Toilet paper oil filter

dnewton3

Staff member
Messages
8,459
Location
Indianapolis, IN
Originally Posted By: jacobs
For anyone interested in engine longevity,I recommend a booklet published by the Society of Automotive Engineers, Inc titled "Ingested Dust, Filters, and Diesel Engine Ring Wear" by Gary E. Thomas and Robert M. Culbert. Publication #680536, available from SAE through their website. This was a real eye opener for me when I first read it and has radically changed the way I view all filtration - not just engine oil.

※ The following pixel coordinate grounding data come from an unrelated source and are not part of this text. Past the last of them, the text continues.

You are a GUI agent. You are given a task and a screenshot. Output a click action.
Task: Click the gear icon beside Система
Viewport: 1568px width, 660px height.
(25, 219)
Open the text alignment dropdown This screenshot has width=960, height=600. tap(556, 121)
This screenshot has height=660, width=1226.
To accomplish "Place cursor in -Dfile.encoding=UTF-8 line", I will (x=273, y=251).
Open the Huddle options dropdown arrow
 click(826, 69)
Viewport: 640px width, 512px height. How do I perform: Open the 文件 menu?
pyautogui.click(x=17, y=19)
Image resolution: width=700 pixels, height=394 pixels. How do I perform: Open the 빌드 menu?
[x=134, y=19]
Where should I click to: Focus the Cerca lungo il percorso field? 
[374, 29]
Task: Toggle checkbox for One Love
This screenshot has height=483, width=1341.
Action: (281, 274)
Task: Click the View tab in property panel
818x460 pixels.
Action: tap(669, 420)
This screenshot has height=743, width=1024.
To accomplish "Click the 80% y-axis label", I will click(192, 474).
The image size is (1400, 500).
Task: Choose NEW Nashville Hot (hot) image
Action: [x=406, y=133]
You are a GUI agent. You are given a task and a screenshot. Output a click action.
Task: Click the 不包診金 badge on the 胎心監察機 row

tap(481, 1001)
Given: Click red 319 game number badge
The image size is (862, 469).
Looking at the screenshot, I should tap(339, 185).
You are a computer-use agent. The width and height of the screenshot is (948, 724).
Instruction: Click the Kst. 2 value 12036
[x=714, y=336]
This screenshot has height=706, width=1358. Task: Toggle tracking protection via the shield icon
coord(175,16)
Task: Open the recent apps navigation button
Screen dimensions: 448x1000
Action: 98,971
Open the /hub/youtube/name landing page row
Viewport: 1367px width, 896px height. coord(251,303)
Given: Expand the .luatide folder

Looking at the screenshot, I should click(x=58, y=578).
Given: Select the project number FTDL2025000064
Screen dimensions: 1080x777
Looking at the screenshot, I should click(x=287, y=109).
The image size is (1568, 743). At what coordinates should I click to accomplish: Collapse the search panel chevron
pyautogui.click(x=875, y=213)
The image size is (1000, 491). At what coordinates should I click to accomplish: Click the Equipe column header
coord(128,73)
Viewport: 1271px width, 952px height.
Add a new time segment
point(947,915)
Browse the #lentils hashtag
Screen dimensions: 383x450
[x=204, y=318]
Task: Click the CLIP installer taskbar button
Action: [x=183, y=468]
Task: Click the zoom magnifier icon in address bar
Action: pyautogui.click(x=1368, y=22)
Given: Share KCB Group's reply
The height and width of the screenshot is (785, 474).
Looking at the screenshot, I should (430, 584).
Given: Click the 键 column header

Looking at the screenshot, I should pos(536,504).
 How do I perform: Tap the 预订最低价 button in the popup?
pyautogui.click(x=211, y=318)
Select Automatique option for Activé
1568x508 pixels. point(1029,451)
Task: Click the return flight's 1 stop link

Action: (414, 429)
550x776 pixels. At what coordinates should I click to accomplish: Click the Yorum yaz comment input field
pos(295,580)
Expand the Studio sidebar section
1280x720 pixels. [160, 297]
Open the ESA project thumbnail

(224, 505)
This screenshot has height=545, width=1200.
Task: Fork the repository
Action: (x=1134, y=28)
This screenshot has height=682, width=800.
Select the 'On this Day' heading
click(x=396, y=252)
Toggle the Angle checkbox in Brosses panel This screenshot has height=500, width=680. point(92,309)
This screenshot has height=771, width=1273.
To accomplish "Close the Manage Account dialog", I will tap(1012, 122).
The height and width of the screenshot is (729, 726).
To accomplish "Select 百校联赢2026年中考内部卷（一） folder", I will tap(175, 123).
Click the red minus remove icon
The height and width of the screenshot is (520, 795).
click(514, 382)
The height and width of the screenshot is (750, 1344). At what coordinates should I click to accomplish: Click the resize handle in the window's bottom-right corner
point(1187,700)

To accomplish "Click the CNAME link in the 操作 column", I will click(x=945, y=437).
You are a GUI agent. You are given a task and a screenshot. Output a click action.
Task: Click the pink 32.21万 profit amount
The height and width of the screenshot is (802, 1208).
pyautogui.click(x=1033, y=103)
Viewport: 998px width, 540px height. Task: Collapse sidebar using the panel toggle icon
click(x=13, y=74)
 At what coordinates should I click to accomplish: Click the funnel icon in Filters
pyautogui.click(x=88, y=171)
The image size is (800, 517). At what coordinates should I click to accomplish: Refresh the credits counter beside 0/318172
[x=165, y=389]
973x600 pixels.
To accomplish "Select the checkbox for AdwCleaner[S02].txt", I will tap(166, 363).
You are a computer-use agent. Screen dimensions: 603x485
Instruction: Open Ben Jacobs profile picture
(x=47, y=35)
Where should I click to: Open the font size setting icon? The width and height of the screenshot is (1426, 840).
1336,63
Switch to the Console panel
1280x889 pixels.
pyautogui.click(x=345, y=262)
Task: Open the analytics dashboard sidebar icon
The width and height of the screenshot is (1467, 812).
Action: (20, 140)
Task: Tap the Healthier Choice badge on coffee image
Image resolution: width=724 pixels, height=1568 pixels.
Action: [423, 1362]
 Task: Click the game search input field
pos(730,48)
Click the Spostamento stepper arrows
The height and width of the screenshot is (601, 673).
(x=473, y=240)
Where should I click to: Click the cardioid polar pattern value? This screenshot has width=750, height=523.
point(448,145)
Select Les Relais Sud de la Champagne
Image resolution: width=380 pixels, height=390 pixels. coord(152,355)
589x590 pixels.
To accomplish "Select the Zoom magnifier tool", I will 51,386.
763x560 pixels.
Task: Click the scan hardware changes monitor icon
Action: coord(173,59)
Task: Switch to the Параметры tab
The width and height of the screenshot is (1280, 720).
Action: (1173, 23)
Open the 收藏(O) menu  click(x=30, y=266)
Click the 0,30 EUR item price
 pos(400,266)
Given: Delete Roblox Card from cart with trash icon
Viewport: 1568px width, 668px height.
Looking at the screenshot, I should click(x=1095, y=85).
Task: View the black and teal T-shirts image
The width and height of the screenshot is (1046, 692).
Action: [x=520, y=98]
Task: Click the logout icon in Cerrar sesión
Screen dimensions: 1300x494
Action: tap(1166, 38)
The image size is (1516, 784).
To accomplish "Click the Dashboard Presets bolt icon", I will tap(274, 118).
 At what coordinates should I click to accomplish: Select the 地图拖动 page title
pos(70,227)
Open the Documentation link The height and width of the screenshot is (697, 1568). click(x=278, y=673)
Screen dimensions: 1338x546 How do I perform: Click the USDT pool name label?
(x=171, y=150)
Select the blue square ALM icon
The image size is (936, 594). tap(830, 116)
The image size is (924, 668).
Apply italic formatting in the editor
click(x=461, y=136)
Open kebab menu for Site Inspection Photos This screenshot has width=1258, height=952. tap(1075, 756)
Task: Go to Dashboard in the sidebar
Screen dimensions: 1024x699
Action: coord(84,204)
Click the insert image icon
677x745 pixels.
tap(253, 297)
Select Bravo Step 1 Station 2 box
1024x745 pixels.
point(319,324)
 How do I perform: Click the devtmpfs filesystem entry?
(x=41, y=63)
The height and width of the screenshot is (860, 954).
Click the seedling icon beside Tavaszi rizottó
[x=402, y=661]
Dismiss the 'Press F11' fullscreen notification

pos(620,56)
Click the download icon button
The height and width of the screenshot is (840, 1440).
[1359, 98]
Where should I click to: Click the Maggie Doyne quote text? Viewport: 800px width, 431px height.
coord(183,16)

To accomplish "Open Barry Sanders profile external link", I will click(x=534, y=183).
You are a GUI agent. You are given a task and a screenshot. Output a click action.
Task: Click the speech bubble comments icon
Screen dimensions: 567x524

Yes - it is good info. I have to wonder how much has changed in the last 5 decades since the study was done? Not that the concept itself will be altered, but perhaps today's products would make for different results in magnitude? I will note that this does bring to light the often misunderstood, or practically ignored, topic of wear due to ingestion. This is the concept I base my extreme objection of the infamous GM filter study (881825) upon. GM dumped in HUGE MAGNITUDES of dust into the lube system during the ALT tests, grossly larger than typical ingestion rates, and then essentially said "see - we can alter wear with lube filters". OK; sure you can alter wear when you dump in 570k miles of garbage into an engine in just 8 hours .... so what? Q: How does that translate into real world wear data for the typical user? A: It does not. W: Because the OCI and add pack contributions to wear reduction were purposely manipulated to exclude them from effect; something the average Joe does not do. People often point to that GM filter study in an effort to show that finer lube filtration justifies BP filter use. That is so incredibly wrong it's palpably laughable. That study proves nothing but the fact that lab tests do NOT translate into reality at times. Good air filtration is every bit as important, if not more so, to low engine wear as a typical FF lube filter.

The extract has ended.